◆ Exercise aim
In the entries below, find the line with "How do I perform: Click" and the line with "The height and"; copy them and every line between them exactly, but not the pictures.
── Data for the task
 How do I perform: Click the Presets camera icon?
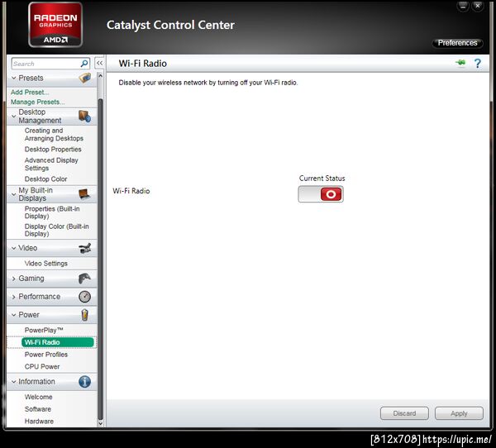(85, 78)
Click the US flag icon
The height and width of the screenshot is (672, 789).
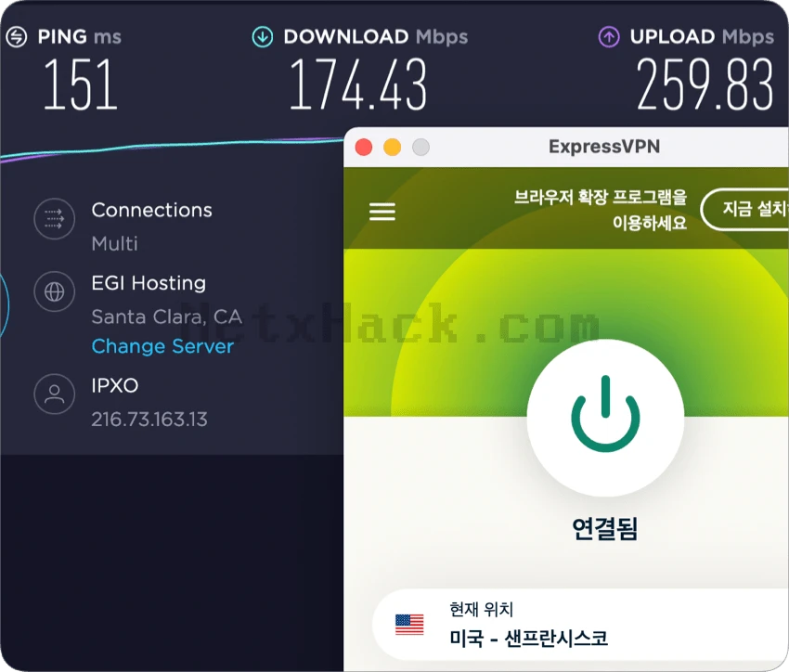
────
── Data for the task
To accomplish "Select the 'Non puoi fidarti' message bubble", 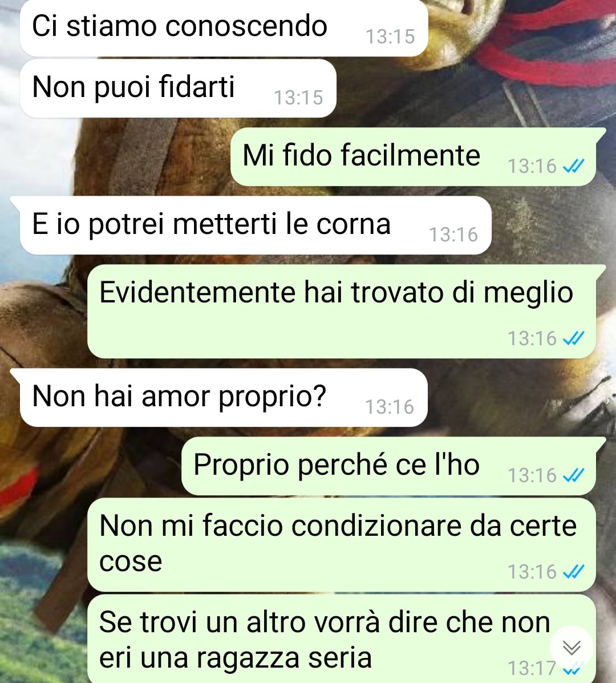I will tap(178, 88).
────
◆ Response
 How do I perform: Click the Presets camera icon?
(85, 78)
Click the US flag icon
The height and width of the screenshot is (672, 789).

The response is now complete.